Experimentally Probing Unstable Equilibria

In structural mechanics, the stability of structures is of paramount importance. A characteristic of structural stability is that simple structures can give rise to unexpectedly complex behaviour; this makes the phenomena both fascinating and dangerous. Traditionally, the focus in engineering has been on preventing buckling due to its potentially catastrophic effects. However, in recent years the focus has shifted towards exploiting the potential benefits of buckling -- large displacements, increased load-bearing capacity, and multifunctionality, to name a few.

Significant research effort has been expended to produce analytical and numerical methods and models which adequately capture the behaviour of unstable structures. Experimental methods, on the other hand, have received comparatively little attention. So much so that some classic 1980s Finite Element Analysis (FEA) benchmarks remain unverified by experiment. This lack of experimental methods is understandable; analytical methods can probe the solution space and perturb equilibria with relative ease, but these operations do not translate easily into a physical experiment. The vast majority of engineering testing uses displacement- or load-controlled uniaxial test methods, which fail to capture all but the simplest structural behaviour.

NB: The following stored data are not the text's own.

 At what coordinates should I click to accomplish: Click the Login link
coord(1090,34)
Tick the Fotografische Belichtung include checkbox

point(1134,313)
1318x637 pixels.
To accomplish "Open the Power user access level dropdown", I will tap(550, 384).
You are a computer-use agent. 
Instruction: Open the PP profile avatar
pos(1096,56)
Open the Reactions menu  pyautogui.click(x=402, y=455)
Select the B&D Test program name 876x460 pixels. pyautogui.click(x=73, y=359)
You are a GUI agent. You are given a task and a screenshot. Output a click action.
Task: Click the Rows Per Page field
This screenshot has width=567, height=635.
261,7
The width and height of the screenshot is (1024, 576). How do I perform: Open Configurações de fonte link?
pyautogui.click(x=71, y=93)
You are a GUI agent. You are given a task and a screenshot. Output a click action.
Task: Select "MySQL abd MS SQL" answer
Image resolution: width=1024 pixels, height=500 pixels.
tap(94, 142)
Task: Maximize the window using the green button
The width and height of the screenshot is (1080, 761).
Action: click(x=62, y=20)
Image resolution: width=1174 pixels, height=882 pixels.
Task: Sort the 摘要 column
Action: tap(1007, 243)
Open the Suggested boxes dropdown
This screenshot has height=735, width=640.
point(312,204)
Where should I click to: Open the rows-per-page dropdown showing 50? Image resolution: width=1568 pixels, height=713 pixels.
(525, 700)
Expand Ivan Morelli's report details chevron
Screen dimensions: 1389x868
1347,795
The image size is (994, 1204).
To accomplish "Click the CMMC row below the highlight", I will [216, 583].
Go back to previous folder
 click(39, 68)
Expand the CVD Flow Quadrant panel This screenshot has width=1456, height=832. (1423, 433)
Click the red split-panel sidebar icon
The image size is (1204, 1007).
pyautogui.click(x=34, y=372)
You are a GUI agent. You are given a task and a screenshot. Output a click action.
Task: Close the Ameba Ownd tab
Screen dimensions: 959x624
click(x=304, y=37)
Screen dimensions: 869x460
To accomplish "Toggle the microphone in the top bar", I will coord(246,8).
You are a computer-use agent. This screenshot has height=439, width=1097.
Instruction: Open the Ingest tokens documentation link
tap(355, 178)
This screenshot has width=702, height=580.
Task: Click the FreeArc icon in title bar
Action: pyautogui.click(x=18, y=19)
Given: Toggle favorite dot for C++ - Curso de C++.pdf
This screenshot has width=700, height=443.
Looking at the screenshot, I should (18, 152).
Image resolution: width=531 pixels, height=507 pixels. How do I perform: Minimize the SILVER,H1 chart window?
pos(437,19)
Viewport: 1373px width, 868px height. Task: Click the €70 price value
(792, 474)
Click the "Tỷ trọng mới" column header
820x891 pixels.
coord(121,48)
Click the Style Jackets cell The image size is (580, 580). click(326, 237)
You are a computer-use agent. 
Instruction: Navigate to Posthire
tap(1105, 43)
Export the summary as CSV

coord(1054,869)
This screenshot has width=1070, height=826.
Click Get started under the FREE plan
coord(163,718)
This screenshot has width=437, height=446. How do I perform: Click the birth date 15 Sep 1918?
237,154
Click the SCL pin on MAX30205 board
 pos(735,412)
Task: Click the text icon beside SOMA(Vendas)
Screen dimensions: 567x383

Our aim in this work is to develop experimental methods which emulate the family of numerical path-following techniques pioneered by Riks. Path-following (also known as numerical continuation) can capture the full response of a structure, including unstable loops in the load-displacement response. An "experimental continuation" technique will give researchers a platform to validate concepts generated by FEA, and bring these one step closer to implementation. We present the first step towards such a technique, in which we have experimentally located unstable equilibria of a shallow arch which are not accessible by traditional testing.